Bob Cavnar: Questions BP Needs to Answer
This article was originally published on The Daily Hurricane.
We all know that BP and the US government have been doing everything they can to get the blowout well off of the television news. We’ve been talking for weeks how it was also to BP’s advantage to not measure the flow from the well before killing it so they can argue lower fines. Since Adm Allen ordered BP to set the “capping stack” on July 8th, they have gone through one machination to another to avoid actually producing the well to the surface so the volume could be measured. Here are some of those actions that BP has (or not) taken to avoid measuring the flow since May. I’ll note that all actions were taken with the blessings of the US government.
- Massive containment structure: Set 600 feet from wellhead over only one leak from wrecked riser. Result: Complete failure due to hydrates.
- Riser insertion tool to capture flow from wrecked riser. Result: Mostly a failure, capturing less than 8,000 barrels per day.
- Top kill with wrecked riser still attached. Result: Complete failure after going radio silent for 16 hours and Adm Allen mistakenly saying that kill was being successful.
- Tight top cap after removing riser. Result: Compete failure – rather than removing riser flange, attempt to cut riser with wire saw fails. Finally cut riser with hydraulic shear.
- Top hat to capture flow without removing riser flange. Result: Partial failure, recovering less than 50% of flow from well.
- Limited application of dispersants: Result: Massive application of a million and a half gallons of dispersant (banned in the UK), over half at the wellhead which had never been tested. Result: Gigantic plumes of dispersed oil deep in the water column. Extent of damage unknown.
- Capping stack: Stack completed late June. Sat on the dock until Adm Allen ordered it installed on July 9. Finally set on July 12, with plan to connect containment ships.

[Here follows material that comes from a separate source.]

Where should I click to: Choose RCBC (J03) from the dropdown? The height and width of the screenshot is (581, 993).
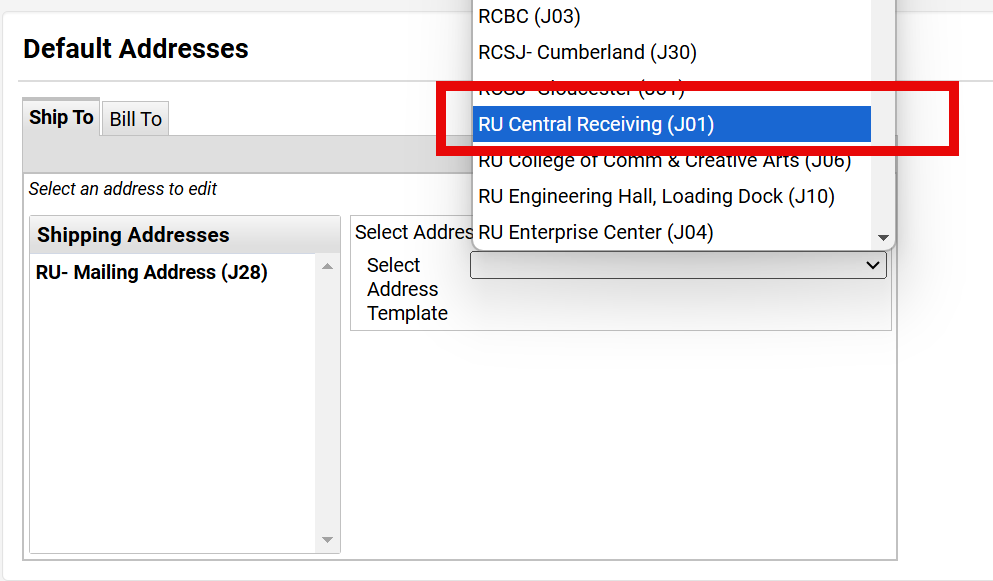click(x=529, y=16)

- Well integrity test: Sudden announcement on July 11 that BP would perform a 6 to 48 hour “well integrity test”. Result: Unknown due to lack of meaningful data. Integrity test continued for weeks past deadline at pressure below which BP had announced integrity existed. BP moved the integrity goalpost from 8,000 psi to existing pressure.
- Static kill: Announced suddenly when containment vessels were scheduled to be ready to receive production from well. No rational, cogent explanation. Result: Unknown. BP announced well “static” on August 4th, without disclosing pressures or volumes. Pumped cement 2 days later, pressures undisclosed. Announced that kill went down the casing with no evidence, no disclosure of treating pressures.
- ROV feeds: Consistent early on after demanded by Markey. During static kill, critical feeds removed. Feeds restored only after Daily Kos Gulf Watchers asked Adm Allen publicy why the feeds had been removed. After “static kill”, most feeds removed again, other feeds blurred to point of being uninformative.
- Four risers with containment vessels to capture the flow: Deadline: second week of July. Result: Never completed.
Since announcing success (sort of) of the static kill, MSM attention has dropped to virtually zero, though the well is obviously far from static, judging from the huge clouds in the water around the wellhead and manifold, as well as numerous ROVs surrounding the wellhead, providing no feeds to the public. The media has payed virtually no attention to these feeds and has asked no questions of Adm Allen or BP. BP has stopped briefing the public daily.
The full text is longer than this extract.